Material supplied
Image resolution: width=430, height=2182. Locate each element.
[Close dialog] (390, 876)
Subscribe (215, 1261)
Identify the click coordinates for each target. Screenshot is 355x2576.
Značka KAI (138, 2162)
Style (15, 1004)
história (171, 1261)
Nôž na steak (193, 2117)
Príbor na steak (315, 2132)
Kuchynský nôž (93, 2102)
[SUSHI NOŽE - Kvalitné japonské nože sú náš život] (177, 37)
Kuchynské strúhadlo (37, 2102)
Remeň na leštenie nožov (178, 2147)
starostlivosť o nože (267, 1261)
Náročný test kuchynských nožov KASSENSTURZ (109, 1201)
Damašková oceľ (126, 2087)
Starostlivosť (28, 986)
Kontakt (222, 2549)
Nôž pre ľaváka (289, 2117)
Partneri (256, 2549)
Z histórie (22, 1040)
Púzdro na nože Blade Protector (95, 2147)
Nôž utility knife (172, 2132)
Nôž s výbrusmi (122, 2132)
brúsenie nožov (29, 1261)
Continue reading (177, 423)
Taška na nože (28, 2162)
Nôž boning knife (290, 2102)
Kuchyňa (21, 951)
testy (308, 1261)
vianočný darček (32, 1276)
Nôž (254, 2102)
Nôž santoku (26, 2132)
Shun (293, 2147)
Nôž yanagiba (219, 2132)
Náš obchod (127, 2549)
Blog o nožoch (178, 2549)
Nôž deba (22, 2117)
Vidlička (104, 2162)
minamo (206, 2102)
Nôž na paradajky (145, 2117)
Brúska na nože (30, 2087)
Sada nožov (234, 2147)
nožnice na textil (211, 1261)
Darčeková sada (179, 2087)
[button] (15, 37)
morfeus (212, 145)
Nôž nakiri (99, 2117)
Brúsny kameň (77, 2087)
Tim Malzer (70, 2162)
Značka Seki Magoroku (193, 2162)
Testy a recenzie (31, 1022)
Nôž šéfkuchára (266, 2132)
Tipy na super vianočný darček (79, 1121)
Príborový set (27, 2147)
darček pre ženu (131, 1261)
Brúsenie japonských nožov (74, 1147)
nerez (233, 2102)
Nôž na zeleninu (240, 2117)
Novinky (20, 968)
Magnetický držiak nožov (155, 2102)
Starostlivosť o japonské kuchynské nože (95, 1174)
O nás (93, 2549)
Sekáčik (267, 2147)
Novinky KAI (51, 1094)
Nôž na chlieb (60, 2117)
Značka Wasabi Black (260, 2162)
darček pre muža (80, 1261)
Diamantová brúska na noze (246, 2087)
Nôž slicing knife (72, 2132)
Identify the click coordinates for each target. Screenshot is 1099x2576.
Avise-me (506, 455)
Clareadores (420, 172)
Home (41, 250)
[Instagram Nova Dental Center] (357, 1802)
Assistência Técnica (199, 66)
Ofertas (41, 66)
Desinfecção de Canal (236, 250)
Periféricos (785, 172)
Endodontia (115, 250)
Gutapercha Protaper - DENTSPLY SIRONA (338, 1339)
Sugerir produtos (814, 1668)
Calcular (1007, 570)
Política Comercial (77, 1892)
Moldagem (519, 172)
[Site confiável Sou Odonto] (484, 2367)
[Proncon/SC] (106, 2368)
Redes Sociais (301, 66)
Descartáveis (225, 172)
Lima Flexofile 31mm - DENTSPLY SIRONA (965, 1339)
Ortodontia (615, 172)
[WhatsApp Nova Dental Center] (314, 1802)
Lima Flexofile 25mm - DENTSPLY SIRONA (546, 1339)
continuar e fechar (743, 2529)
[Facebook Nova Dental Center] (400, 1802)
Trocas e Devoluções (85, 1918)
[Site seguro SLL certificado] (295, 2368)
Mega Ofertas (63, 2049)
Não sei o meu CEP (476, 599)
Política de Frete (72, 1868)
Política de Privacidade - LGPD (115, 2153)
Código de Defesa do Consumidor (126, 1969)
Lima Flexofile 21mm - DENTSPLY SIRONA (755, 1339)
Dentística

Exercise requirements
Reproduce the material above exactly, beginning at its first line and ending with the line that holds "Náročný test kuchynských". Include nothing else.

Answer space
Image resolution: width=430, height=2182. Locate each element.
[Close dialog] (390, 876)
Subscribe (215, 1261)
Identify the click coordinates for each target. Screenshot is 355x2576.
Značka KAI (138, 2162)
Style (15, 1004)
história (171, 1261)
Nôž na steak (193, 2117)
Príbor na steak (315, 2132)
Kuchynský nôž (93, 2102)
[SUSHI NOŽE - Kvalitné japonské nože sú náš život] (177, 37)
Kuchynské strúhadlo (37, 2102)
Remeň na leštenie nožov (178, 2147)
starostlivosť o nože (267, 1261)
Náročný test kuchynských nožov KASSENSTURZ (109, 1201)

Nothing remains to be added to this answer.